A story found in the turkey woods

By By Otha Barham / outdoors editor
April 4, 2003
Pesky undergrowth was impeding my travel as I made my way from a large opening in the woods where I had been making hen talk in hopes of attracting a wild turkey gobbler. I had to zig zag through the tangle of mostly bush-size trees laced with vines. I knew the creek lay ahead, but I had to travel the ridge top for a ways before dropping into the hollow where I could wade across it.
Dodging thorny vines is not my favorite pastime, but it is hard for me to complain about most any hardship in the woods while hunting. There are others far away today where there are no trees or vines in sight, only sand, who are hunting with quite a different purpose; and a dangerous one at that. How could I complain about being scratched, tripped and detoured by a few vines and bushes?
Instead, I chose to note the different tree species in the thicket that were causing the inconvenience. Trees are just one of a whole bunch of neat stuff to see in the woods while turkey hunting or hiking or just poking around. Huge beech trees had caught my eye first in the area because they were shedding their spring flower parts that had completed their duty of pollenation that would set fruit for the growing season. Little fluffy greenish balls covered the forest floor beneath each of them.
Many types
This ridge had quite a diversity of species. Besides the slick bark beeches I found huckleberry, sassafras, various oaks, poplars, elms, bays, maples, sweet gums, dogwoods and of course pines both loblolly and spruce pines.
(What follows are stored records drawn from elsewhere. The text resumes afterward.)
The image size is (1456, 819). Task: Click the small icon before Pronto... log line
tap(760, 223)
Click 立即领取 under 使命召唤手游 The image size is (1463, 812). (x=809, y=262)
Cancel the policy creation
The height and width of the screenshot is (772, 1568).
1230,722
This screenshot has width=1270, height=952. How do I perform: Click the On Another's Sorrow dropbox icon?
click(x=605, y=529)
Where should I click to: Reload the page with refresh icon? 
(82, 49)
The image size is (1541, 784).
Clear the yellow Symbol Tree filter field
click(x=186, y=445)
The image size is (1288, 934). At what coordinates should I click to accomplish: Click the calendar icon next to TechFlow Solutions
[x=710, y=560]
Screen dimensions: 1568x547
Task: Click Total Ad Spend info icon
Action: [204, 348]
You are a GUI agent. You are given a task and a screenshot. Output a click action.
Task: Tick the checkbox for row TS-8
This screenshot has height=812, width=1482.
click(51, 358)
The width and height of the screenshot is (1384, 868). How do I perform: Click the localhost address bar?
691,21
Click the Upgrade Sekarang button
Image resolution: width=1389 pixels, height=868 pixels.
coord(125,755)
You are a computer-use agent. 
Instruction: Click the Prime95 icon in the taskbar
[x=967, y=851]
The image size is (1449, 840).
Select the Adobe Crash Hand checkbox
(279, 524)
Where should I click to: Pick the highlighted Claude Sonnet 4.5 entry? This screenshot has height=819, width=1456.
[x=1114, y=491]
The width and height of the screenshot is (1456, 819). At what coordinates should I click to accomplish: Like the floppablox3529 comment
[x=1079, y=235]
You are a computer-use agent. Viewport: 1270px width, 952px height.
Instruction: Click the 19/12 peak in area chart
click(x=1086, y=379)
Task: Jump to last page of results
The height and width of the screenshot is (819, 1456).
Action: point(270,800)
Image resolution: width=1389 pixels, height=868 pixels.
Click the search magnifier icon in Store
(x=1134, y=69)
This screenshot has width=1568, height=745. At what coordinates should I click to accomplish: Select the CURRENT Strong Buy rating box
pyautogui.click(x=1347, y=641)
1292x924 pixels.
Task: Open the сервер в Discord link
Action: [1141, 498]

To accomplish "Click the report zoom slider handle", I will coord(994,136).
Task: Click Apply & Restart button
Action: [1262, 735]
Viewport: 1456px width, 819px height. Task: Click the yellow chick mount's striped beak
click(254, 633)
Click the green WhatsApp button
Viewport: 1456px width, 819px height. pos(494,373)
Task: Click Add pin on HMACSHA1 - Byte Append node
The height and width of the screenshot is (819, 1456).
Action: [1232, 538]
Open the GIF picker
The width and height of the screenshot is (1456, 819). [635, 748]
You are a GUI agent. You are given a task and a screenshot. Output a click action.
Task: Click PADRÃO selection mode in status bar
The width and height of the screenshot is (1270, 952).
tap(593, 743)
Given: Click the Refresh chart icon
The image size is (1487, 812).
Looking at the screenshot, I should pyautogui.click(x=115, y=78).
I was enjoying a mental inventory of various trees when something on the ground caught my eye. It was a buck deer skull complete with nicely shaped six point antlers. I picked up the skull and looked it over. Its story came to mind almost immediately. Because no one really knows its story for sure, my version is just as likely true as any.
The skull lay less than 200 yards from a ryegrass field with a shooting house at its edge. Late one evening during the 2001-2002 deer season, the young buck had stepped into the field to graze the ryegrass before departing for a night of rambling. He chose an evening when a hunter was in the shooting house. He also let hunger cloud his judgement, causing him to step into the field before it got completely dark.
Lost buck
Whether because the hunter got a case of buck fever or because the oncoming darkness hindered his aim, the shot was off just a bit and the buck dashed from the field. Or maybe the shot was true and the deer made a typical last dash, flying through the brush while dead on his feet, dropping lifeless within just seconds.
The hunter was inexperienced in the behavior of fatally wounded deer, or he or she truly believed the shot was a miss or the hunter looked hard but never found the deer in the thicket. For whatever reason, the deer was lost and became a feast for the local coyotes, possums, buzzards and myriads of insects and microscopic organisms. Thus it was not a waste. Such a death never is. The hunter didn't eat, but millions of other life forms did. That's the way things work out here in nature.
So I brought the deer's fine antlers and skull out of the woods with me. I'll nail it up out back somewhere to remind me of beautiful bucks and their captivating antlers, and hungry critters that feed where they can, and life and death to which we are all bound, and a happy day in the woods admiring trees, and many other reminders of the wonders of nature.